Supplied records.
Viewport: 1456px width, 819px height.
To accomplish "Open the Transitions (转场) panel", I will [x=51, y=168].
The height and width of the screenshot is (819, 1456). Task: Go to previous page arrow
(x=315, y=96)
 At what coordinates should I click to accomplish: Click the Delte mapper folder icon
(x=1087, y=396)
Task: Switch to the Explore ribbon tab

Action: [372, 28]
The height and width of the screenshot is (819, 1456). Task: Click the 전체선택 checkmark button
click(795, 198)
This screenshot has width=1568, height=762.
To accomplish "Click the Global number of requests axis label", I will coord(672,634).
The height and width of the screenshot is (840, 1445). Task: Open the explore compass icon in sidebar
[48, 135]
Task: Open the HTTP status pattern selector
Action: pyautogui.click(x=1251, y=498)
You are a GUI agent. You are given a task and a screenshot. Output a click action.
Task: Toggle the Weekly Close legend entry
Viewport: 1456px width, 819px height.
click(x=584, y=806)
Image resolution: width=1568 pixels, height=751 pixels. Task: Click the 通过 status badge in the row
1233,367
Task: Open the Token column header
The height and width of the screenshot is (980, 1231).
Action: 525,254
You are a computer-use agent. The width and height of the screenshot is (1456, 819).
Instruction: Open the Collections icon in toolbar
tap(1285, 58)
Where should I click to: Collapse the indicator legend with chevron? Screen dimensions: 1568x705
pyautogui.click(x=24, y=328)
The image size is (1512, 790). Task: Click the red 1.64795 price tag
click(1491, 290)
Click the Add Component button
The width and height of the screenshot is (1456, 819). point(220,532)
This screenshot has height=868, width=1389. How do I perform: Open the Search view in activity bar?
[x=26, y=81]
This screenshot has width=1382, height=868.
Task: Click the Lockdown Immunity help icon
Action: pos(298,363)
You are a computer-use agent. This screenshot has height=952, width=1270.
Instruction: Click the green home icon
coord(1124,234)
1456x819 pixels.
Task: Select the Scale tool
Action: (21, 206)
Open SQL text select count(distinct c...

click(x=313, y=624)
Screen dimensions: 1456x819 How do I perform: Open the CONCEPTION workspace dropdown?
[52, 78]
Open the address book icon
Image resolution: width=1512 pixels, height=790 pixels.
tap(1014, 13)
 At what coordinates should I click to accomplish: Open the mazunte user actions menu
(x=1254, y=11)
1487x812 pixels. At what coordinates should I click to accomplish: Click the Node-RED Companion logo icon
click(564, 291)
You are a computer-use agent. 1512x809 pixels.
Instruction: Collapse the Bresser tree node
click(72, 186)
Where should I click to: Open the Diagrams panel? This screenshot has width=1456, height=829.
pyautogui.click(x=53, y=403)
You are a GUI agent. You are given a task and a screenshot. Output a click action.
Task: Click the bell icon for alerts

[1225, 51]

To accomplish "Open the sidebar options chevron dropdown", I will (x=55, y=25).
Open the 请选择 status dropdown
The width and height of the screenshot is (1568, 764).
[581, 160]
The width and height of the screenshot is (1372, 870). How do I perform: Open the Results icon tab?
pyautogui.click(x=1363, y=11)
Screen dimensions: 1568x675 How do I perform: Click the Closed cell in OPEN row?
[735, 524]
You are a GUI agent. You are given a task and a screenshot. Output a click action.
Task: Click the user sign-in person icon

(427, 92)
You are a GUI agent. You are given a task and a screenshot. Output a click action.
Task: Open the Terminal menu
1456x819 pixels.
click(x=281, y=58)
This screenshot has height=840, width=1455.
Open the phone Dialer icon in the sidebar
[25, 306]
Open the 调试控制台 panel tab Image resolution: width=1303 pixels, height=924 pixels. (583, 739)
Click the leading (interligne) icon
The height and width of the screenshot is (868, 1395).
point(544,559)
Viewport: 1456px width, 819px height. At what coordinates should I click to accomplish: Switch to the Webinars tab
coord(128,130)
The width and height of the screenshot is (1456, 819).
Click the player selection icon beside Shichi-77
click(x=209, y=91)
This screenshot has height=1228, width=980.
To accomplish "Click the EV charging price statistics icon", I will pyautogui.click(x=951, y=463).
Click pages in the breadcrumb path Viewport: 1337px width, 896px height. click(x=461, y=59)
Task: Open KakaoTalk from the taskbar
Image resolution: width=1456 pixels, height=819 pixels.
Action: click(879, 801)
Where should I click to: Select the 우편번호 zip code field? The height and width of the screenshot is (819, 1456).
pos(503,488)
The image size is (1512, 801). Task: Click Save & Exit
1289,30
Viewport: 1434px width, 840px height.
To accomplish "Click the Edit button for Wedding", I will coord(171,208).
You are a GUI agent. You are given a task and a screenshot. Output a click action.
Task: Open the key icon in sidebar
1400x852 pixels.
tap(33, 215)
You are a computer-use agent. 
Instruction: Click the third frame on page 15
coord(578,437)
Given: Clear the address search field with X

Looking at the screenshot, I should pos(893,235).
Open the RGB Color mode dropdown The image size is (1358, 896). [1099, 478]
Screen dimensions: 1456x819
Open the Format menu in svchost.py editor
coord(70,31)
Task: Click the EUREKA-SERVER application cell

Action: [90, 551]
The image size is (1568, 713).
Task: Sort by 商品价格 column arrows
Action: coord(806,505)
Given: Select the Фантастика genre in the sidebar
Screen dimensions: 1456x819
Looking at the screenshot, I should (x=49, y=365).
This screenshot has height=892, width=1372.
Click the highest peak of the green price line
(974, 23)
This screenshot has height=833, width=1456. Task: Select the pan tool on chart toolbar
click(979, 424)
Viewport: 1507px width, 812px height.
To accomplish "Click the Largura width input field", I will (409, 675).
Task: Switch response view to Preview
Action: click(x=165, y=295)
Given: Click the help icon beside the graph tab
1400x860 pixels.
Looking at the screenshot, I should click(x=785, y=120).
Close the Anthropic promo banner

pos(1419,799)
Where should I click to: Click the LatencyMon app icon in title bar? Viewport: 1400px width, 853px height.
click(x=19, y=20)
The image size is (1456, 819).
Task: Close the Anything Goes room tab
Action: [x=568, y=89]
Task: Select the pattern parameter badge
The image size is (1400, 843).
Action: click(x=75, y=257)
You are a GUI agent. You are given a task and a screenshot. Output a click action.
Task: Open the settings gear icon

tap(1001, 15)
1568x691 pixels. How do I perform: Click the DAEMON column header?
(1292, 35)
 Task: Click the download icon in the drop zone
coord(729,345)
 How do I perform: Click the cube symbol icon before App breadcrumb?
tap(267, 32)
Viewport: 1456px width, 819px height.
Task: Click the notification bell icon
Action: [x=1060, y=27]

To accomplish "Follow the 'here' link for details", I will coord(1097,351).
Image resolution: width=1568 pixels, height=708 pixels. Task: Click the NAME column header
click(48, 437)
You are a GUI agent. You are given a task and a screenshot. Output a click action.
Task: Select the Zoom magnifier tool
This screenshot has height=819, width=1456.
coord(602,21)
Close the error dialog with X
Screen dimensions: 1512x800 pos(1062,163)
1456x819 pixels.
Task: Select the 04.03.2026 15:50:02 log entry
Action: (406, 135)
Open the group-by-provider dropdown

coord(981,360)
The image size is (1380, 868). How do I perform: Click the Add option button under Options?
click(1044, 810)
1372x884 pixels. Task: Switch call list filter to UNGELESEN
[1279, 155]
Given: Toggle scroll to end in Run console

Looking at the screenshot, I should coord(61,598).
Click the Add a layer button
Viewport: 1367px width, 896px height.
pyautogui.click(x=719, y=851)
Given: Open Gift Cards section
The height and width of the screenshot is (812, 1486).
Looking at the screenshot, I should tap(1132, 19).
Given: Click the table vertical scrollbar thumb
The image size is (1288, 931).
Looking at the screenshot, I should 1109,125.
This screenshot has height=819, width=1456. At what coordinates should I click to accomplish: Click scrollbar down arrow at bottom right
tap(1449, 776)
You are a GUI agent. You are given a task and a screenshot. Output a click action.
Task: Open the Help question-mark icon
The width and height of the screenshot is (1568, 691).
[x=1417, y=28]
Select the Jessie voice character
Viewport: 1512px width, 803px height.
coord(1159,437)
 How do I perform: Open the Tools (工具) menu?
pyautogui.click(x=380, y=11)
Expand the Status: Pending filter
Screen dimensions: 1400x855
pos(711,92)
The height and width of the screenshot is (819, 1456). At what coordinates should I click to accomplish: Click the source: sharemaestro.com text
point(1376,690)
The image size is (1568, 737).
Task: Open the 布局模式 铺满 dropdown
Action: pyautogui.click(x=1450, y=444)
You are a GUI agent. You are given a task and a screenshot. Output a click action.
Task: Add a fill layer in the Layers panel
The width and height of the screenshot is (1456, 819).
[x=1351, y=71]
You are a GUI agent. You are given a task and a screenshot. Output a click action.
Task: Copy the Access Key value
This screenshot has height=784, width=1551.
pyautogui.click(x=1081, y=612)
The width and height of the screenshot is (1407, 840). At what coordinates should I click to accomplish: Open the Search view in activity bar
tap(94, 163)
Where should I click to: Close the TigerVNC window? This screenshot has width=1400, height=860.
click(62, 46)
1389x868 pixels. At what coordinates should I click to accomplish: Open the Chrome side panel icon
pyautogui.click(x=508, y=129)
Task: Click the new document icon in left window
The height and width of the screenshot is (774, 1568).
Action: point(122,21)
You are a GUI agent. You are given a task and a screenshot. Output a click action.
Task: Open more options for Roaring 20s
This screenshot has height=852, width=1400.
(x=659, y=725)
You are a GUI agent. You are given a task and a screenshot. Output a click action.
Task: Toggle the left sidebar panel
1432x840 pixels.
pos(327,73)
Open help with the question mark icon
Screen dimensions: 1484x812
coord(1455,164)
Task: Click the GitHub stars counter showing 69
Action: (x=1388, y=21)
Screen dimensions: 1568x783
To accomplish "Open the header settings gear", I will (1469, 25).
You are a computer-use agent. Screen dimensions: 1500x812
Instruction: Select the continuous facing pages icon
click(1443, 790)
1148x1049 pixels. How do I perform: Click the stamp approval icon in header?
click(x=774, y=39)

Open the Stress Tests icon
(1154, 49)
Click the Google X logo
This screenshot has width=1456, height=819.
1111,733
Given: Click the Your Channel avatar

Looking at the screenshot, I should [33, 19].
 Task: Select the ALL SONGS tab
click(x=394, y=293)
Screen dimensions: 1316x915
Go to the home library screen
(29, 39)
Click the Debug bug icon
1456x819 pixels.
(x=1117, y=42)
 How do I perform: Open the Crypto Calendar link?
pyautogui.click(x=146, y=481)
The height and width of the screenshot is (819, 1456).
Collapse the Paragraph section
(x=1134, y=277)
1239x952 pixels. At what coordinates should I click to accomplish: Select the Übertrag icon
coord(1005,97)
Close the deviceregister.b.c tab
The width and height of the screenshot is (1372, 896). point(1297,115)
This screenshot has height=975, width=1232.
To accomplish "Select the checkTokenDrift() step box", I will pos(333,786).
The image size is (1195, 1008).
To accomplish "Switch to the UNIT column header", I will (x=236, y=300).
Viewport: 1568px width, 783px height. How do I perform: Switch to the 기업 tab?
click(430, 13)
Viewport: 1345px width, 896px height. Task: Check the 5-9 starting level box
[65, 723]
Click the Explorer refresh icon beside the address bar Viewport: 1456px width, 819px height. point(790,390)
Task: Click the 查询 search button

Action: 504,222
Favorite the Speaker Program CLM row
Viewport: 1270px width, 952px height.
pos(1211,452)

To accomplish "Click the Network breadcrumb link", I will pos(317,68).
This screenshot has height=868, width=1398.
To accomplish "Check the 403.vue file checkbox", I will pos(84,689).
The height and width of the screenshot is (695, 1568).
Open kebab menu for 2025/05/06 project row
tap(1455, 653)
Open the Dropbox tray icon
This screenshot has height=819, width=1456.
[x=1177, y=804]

How to complete this task. From the entries above, restate word for word the lines from the line containing "Close the Anthropic promo banner" to the line containing "Task: Select the pattern parameter badge", both ends included, and nothing more.

Finished task.
Close the Anthropic promo banner

pos(1419,799)
Where should I click to: Click the LatencyMon app icon in title bar? Viewport: 1400px width, 853px height.
click(x=19, y=20)
The image size is (1456, 819).
Task: Close the Anything Goes room tab
Action: [x=568, y=89]
Task: Select the pattern parameter badge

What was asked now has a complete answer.